(THE RECORDS Opens)
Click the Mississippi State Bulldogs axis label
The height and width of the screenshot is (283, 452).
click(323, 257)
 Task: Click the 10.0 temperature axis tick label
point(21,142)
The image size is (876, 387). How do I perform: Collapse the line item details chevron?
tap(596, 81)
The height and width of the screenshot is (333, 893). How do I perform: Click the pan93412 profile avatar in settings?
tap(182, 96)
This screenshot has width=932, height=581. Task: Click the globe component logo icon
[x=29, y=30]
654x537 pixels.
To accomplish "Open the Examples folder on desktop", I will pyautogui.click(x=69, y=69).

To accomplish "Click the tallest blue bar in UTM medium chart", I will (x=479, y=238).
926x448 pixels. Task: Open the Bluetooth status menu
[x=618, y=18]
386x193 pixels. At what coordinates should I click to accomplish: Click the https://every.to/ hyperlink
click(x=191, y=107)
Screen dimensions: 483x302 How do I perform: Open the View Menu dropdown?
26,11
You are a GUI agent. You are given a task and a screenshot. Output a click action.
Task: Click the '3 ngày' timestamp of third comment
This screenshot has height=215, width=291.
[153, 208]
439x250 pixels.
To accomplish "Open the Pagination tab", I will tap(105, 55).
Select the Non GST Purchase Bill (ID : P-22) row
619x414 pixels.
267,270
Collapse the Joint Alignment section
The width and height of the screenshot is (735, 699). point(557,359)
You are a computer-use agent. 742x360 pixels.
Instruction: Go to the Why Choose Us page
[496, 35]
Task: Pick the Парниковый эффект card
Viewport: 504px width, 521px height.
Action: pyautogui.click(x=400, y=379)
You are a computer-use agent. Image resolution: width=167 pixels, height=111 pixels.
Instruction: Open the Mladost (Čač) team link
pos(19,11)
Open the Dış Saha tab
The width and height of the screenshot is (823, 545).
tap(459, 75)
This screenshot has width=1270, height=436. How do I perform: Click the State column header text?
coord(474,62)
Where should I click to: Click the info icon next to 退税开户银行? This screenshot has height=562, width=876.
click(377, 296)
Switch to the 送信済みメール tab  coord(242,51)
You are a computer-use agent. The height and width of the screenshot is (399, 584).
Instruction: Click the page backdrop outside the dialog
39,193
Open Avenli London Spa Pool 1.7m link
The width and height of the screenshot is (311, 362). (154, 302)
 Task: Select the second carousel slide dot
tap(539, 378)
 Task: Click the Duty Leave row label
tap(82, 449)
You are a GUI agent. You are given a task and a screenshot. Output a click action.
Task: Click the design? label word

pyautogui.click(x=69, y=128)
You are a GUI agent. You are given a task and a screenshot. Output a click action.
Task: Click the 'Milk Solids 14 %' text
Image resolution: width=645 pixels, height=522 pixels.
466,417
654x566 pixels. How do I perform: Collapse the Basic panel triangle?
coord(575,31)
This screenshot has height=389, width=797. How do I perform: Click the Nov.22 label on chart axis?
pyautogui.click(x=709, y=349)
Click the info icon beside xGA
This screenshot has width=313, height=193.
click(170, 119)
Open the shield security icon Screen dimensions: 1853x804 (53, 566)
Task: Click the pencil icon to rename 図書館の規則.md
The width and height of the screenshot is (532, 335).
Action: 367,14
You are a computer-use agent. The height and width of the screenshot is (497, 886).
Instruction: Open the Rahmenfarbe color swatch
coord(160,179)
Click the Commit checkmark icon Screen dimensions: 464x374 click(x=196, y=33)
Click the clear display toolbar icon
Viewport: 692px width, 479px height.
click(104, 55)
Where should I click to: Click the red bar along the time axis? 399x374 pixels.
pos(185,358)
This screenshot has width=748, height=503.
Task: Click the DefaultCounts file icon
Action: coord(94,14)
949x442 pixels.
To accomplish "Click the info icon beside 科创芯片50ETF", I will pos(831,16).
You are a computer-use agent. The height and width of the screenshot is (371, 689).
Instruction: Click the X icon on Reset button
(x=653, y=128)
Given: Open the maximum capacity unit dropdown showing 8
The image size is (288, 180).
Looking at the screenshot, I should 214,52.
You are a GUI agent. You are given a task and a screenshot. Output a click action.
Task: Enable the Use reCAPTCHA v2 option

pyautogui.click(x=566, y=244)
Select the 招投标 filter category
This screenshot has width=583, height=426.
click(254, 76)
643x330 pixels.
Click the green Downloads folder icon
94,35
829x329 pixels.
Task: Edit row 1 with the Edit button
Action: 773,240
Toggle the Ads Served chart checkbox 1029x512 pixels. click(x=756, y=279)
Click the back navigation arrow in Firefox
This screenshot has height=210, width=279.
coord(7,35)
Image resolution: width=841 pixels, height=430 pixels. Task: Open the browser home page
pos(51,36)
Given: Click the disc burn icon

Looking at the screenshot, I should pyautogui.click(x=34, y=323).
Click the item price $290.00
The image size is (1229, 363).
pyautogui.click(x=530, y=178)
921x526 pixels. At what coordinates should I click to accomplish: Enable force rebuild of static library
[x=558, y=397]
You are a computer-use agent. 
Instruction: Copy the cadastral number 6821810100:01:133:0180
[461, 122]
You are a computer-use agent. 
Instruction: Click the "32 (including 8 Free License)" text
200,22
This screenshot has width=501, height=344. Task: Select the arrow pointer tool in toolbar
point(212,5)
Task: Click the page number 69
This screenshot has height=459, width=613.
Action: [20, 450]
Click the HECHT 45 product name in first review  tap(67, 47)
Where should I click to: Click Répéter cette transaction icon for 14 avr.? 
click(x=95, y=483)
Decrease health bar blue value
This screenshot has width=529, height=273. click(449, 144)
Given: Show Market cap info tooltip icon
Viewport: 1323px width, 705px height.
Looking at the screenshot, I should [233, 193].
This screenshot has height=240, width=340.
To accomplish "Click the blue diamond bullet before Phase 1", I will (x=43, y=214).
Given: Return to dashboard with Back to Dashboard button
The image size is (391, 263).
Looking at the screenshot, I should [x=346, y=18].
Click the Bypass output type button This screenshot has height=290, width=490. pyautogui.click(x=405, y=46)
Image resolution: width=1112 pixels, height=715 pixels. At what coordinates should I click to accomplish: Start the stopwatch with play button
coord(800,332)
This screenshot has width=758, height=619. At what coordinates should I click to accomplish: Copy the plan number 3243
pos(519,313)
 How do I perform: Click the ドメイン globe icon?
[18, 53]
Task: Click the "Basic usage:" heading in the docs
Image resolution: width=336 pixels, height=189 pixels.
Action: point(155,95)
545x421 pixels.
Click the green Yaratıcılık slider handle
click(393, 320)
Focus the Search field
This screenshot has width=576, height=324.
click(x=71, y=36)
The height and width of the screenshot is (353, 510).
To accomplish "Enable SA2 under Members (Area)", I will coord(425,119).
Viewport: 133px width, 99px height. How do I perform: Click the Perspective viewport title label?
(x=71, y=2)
(THE RECORDS Closes)
* _ACTIVITY_: Extract the entries above verbatim.

* _OUTPUT FOR THIS TASK_:
Click the Mississippi State Bulldogs axis label
The height and width of the screenshot is (283, 452).
click(323, 257)
 Task: Click the 10.0 temperature axis tick label
point(21,142)
The image size is (876, 387). How do I perform: Collapse the line item details chevron?
tap(596, 81)
The height and width of the screenshot is (333, 893). How do I perform: Click the pan93412 profile avatar in settings?
tap(182, 96)
This screenshot has width=932, height=581. Task: Click the globe component logo icon
[x=29, y=30]
654x537 pixels.
To accomplish "Open the Examples folder on desktop", I will pyautogui.click(x=69, y=69).

To accomplish "Click the tallest blue bar in UTM medium chart", I will (x=479, y=238).
926x448 pixels. Task: Open the Bluetooth status menu
[x=618, y=18]
386x193 pixels. At what coordinates should I click to accomplish: Click the https://every.to/ hyperlink
click(x=191, y=107)
Screen dimensions: 483x302 How do I perform: Open the View Menu dropdown?
26,11
You are a GUI agent. You are given a task and a screenshot. Output a click action.
Task: Click the '3 ngày' timestamp of third comment
This screenshot has height=215, width=291.
[153, 208]
439x250 pixels.
To accomplish "Open the Pagination tab", I will tap(105, 55).
Select the Non GST Purchase Bill (ID : P-22) row
619x414 pixels.
267,270
Collapse the Joint Alignment section
The width and height of the screenshot is (735, 699). point(557,359)
You are a computer-use agent. 742x360 pixels.
Instruction: Go to the Why Choose Us page
[496, 35]
Task: Pick the Парниковый эффект card
Viewport: 504px width, 521px height.
Action: pyautogui.click(x=400, y=379)
You are a computer-use agent. Image resolution: width=167 pixels, height=111 pixels.
Instruction: Open the Mladost (Čač) team link
pos(19,11)
Open the Dış Saha tab
The width and height of the screenshot is (823, 545).
tap(459, 75)
This screenshot has width=1270, height=436. How do I perform: Click the State column header text?
coord(474,62)
Where should I click to: Click the info icon next to 退税开户银行? This screenshot has height=562, width=876.
click(377, 296)
Switch to the 送信済みメール tab  coord(242,51)
You are a computer-use agent. The height and width of the screenshot is (399, 584).
Instruction: Click the page backdrop outside the dialog
39,193
Open Avenli London Spa Pool 1.7m link
The width and height of the screenshot is (311, 362). (154, 302)
 Task: Select the second carousel slide dot
tap(539, 378)
 Task: Click the Duty Leave row label
tap(82, 449)
You are a GUI agent. You are given a task and a screenshot. Output a click action.
Task: Click the design? label word

pyautogui.click(x=69, y=128)
You are a GUI agent. You are given a task and a screenshot. Output a click action.
Task: Click the 'Milk Solids 14 %' text
Image resolution: width=645 pixels, height=522 pixels.
466,417
654x566 pixels. How do I perform: Collapse the Basic panel triangle?
coord(575,31)
This screenshot has height=389, width=797. How do I perform: Click the Nov.22 label on chart axis?
pyautogui.click(x=709, y=349)
Click the info icon beside xGA
This screenshot has width=313, height=193.
click(170, 119)
Open the shield security icon Screen dimensions: 1853x804 (53, 566)
Task: Click the pencil icon to rename 図書館の規則.md
The width and height of the screenshot is (532, 335).
Action: 367,14
You are a computer-use agent. The height and width of the screenshot is (497, 886).
Instruction: Open the Rahmenfarbe color swatch
coord(160,179)
Click the Commit checkmark icon Screen dimensions: 464x374 click(x=196, y=33)
Click the clear display toolbar icon
Viewport: 692px width, 479px height.
click(104, 55)
Where should I click to: Click the red bar along the time axis? 399x374 pixels.
pos(185,358)
This screenshot has width=748, height=503.
Task: Click the DefaultCounts file icon
Action: coord(94,14)
949x442 pixels.
To accomplish "Click the info icon beside 科创芯片50ETF", I will pos(831,16).
You are a computer-use agent. The height and width of the screenshot is (371, 689).
Instruction: Click the X icon on Reset button
(x=653, y=128)
Given: Open the maximum capacity unit dropdown showing 8
The image size is (288, 180).
Looking at the screenshot, I should 214,52.
You are a GUI agent. You are given a task and a screenshot. Output a click action.
Task: Enable the Use reCAPTCHA v2 option

pyautogui.click(x=566, y=244)
Select the 招投标 filter category
This screenshot has width=583, height=426.
click(254, 76)
643x330 pixels.
Click the green Downloads folder icon
94,35
829x329 pixels.
Task: Edit row 1 with the Edit button
Action: 773,240
Toggle the Ads Served chart checkbox 1029x512 pixels. click(x=756, y=279)
Click the back navigation arrow in Firefox
This screenshot has height=210, width=279.
coord(7,35)
Image resolution: width=841 pixels, height=430 pixels. Task: Open the browser home page
pos(51,36)
Given: Click the disc burn icon

Looking at the screenshot, I should pyautogui.click(x=34, y=323).
Click the item price $290.00
The image size is (1229, 363).
pyautogui.click(x=530, y=178)
921x526 pixels. At what coordinates should I click to accomplish: Enable force rebuild of static library
[x=558, y=397]
You are a computer-use agent. 
Instruction: Copy the cadastral number 6821810100:01:133:0180
[461, 122]
You are a computer-use agent. 
Instruction: Click the "32 (including 8 Free License)" text
200,22
This screenshot has width=501, height=344. Task: Select the arrow pointer tool in toolbar
point(212,5)
Task: Click the page number 69
This screenshot has height=459, width=613.
Action: [20, 450]
Click the HECHT 45 product name in first review  tap(67, 47)
Where should I click to: Click Répéter cette transaction icon for 14 avr.? 
click(x=95, y=483)
Decrease health bar blue value
This screenshot has width=529, height=273. click(449, 144)
Given: Show Market cap info tooltip icon
Viewport: 1323px width, 705px height.
Looking at the screenshot, I should [233, 193].
This screenshot has height=240, width=340.
To accomplish "Click the blue diamond bullet before Phase 1", I will (x=43, y=214).
Given: Return to dashboard with Back to Dashboard button
The image size is (391, 263).
Looking at the screenshot, I should [x=346, y=18].
Click the Bypass output type button This screenshot has height=290, width=490. pyautogui.click(x=405, y=46)
Image resolution: width=1112 pixels, height=715 pixels. At what coordinates should I click to accomplish: Start the stopwatch with play button
coord(800,332)
This screenshot has width=758, height=619. At what coordinates should I click to accomplish: Copy the plan number 3243
pos(519,313)
 How do I perform: Click the ドメイン globe icon?
[18, 53]
Task: Click the "Basic usage:" heading in the docs
Image resolution: width=336 pixels, height=189 pixels.
Action: point(155,95)
545x421 pixels.
Click the green Yaratıcılık slider handle
click(393, 320)
Focus the Search field
This screenshot has width=576, height=324.
click(x=71, y=36)
The height and width of the screenshot is (353, 510).
To accomplish "Enable SA2 under Members (Area)", I will coord(425,119).
Viewport: 133px width, 99px height. How do I perform: Click the Perspective viewport title label?
(x=71, y=2)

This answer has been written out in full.